- _Text block_:
[BEGIN]

A) Indian benchmark Indices have taken the centre stage as broader markets undergo a bit of profit booking. Further, Nifty-50 Index continued to ascend north ending the week with gains of 1.80% above the 16,500 mark led by a short-covering after bulls managed to take the Index beyond the intermediate hurdle of 16,350, the upper end of the narrow trading range.
A sustained trade beyond 16,350 which should now act as an immediate support area can take the Index higher to levels of 16,800.
Q) What are your expectations from Nifty and Sensex for the rest of 2021? What are your targets for Sensex and Nifty? Time to become cautious or ride the momentum?
A) Benchmark Index has broken out of a two-month-long consolidation phase triggering the resumption of an uptrend. A breakout from such a long consolidation phase usually has a sustained and prolonged up move.
Therefore, any minor decline or profit booking can be utilised as an opportunity to enter the market for targets of 17,000-17,500. Charts suggest it is time to ride the moment and not stay away.
Q) Small & midcap came under pressure because of BSE circular. But, do you think this space could underperform amid the movement of money towards largecaps or big-ticket IPOs?

[END]

- _Tasks_:
1) In the market commentary, how much did the Nifty-50 gain for the week?
2) Rewrite the market commentary's paragraph beginning "Indian benchmark Indices have taken the centre stage" in a shorter form, keeping its main facts.
3) Pick up the market commentary after its final line and keep writing.
The records that come next are separate material and are not part of the market commentary.

- _Records provided_:

[BEGIN]

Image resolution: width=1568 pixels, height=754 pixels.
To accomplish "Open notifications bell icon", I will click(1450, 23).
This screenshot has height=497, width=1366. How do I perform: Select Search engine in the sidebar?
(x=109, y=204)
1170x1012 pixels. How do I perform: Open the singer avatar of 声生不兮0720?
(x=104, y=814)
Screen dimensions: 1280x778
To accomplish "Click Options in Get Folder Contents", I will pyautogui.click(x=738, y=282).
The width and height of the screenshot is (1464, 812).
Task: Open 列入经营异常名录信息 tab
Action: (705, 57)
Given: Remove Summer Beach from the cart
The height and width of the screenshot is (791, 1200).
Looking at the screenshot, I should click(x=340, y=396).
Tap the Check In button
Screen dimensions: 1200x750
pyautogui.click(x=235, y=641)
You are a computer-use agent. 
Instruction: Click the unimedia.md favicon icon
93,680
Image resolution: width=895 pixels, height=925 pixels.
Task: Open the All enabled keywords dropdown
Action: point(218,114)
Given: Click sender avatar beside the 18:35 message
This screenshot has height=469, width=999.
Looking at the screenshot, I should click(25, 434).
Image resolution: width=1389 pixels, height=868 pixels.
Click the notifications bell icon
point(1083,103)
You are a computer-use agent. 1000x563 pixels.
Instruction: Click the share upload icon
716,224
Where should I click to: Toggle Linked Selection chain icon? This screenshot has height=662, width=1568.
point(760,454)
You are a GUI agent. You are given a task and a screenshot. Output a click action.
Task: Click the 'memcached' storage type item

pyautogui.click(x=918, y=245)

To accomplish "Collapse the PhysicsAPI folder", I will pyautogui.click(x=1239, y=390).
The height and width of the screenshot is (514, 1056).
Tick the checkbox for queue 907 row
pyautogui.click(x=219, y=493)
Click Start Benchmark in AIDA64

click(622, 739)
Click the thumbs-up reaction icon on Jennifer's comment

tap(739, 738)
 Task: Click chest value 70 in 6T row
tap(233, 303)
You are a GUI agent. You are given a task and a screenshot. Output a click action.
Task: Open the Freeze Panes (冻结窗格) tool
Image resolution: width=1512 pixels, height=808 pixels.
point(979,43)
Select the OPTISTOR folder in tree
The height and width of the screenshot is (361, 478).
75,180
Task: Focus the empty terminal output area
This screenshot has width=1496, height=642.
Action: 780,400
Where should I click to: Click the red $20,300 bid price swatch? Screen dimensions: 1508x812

[END]

- _Per-task answers_:
1) 1.80%

2) Indian benchmark indices took the lead while broader markets saw some profit booking. The Nifty-50 rose 1.80% for the week and closed above 16,500. Short-covering drove the rise after bulls pushed the Index past 16,350, the top of its narrow trading range.

3)
A) Broader markets had a correction calling for some time now. Both Smallcap & Midcap Indices had reached extreme overbought territory on higher time frame suggesting profit booking on cards.
Further, going ahead this space can continue to underperform as money moves to largecap stocks and few largecap Banks as well.
Investors/traders should also keep their focus on the Bank Index which yet to cross its previous all-time high and a sharp upmove in the Bank Nifty from here on cannot be ruled out which could also take the Nifty higher to levels of 17,000.
Q) Well it looks like Indian markets are moving on steroids. Any clues which investors/traders should track that will make this markets a sell-on-rise market?
A) Indian markets have outperformed their peers in the week gone by and the momentum seems to favouring the bulls at the moment. Benchmark Index Nifty-50 is not trading at an overbought territory nor any signs of negative divergences are building up which could trigger a warning sign.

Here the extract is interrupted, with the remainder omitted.